Their senators argue that legalising marijuana in France will allow the authorities to better protect French citizens, saying that legalising would not require “minimising the health impacts of cannabis consumption” but rather would allow regulation similar to “public policies for tobacco, alcohol or gambling.”

For the group of 31 senators, the benefits of legalisation would involve a better control over the “health quality of products consumed,” “curbing trafficking in disadvantaged areas,” developing large-scale prevention plans,” and finally the taxation of cannabis products and redirection of law enforcement resources. Decriminalisation – in their opinion – would not be sufficient as this would simply “deprive authorities the ability to act,” in contrast to legalisation. 

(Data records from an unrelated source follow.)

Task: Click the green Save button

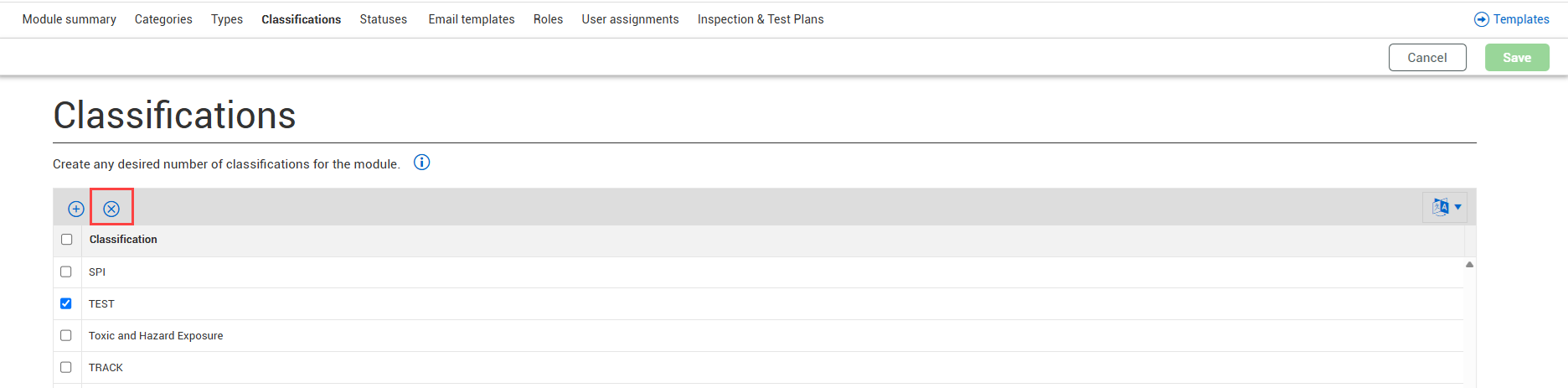Action: [x=1517, y=58]
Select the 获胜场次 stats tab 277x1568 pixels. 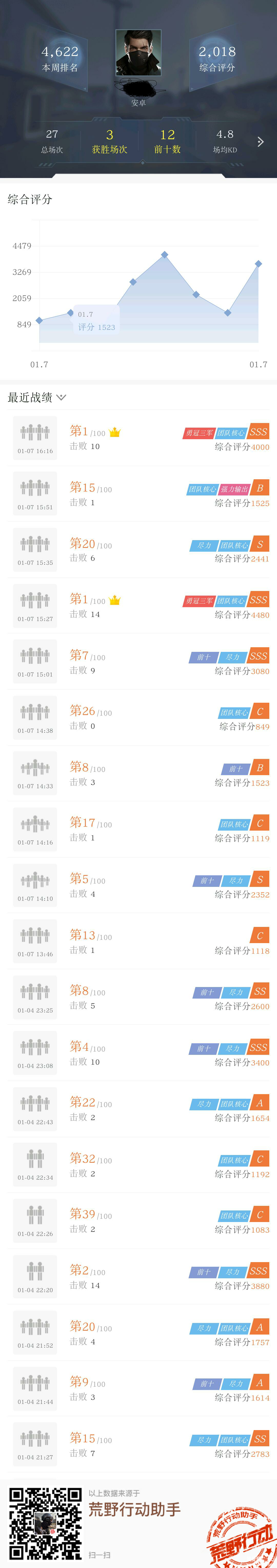[x=109, y=141]
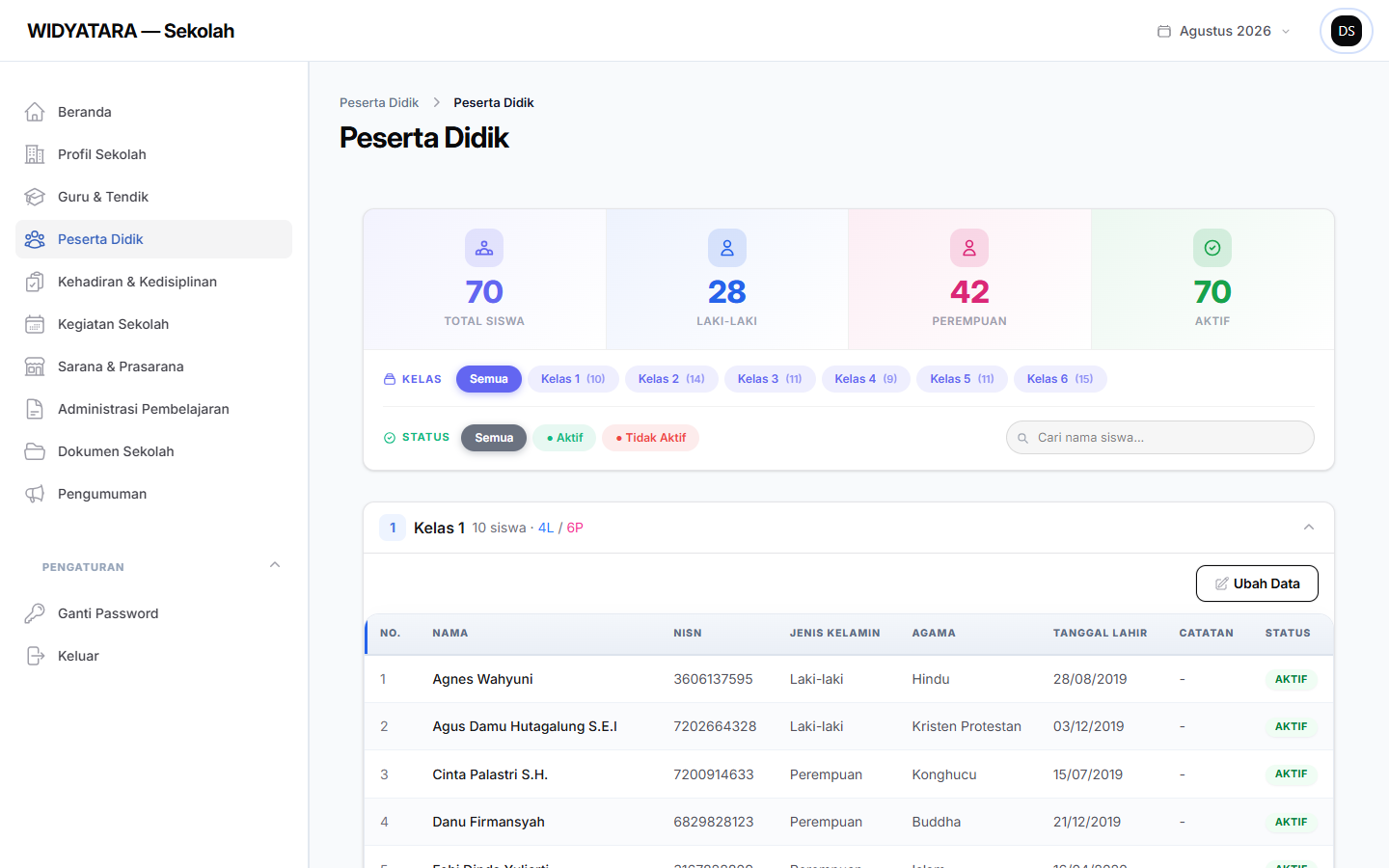Click the Dokumen Sekolah folder icon
1389x868 pixels.
35,451
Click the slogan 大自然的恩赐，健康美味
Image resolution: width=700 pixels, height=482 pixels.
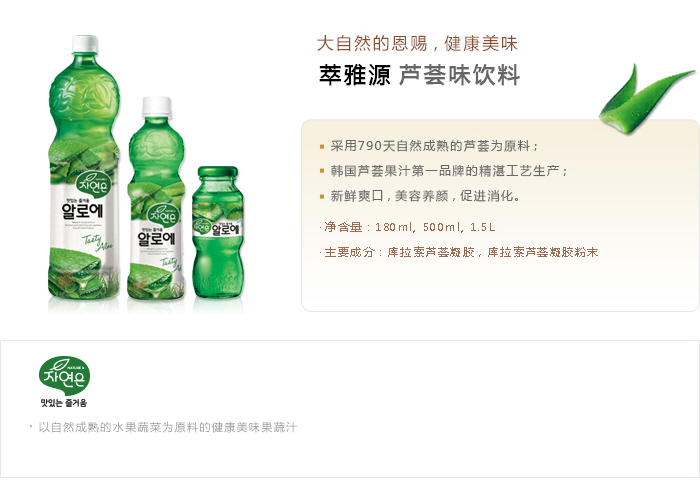click(x=417, y=44)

READ MORE: Is France moving towards legalising cannabis for recreational purposes?

“In the long term, new tax revenues would be generated from the cannabis trade and from savings in the justice and police sectors”, which would make it possible to mobilize “significant resources for prevention as well as for rehabilitation and economic development,” wrote the senators.

In France, the conversation around cannabis has evolved in recent years – former Health Minister (and current government spokesman) Olivier Véran said to France Bleu in September 2021 that “countries that have gone towards legalisation have results better than those of France in the last ten years,” adding that he was interested in the potential therapeutic use of cannabis.

Currently, the drug is illegal in France. Previously, it fell under a 1970-law of illicit drug use, making it punishable with up to a year prison and an up to €3,750 fine.

However, in 2020, the government softened the penalties, making it possible for those caught consuming it to opt for an on-the-spot fine of €200.

There is also an ongoing trial involving 3,000 patients to test the impacts of medical marijuana usage, particularly with regard to pain relief.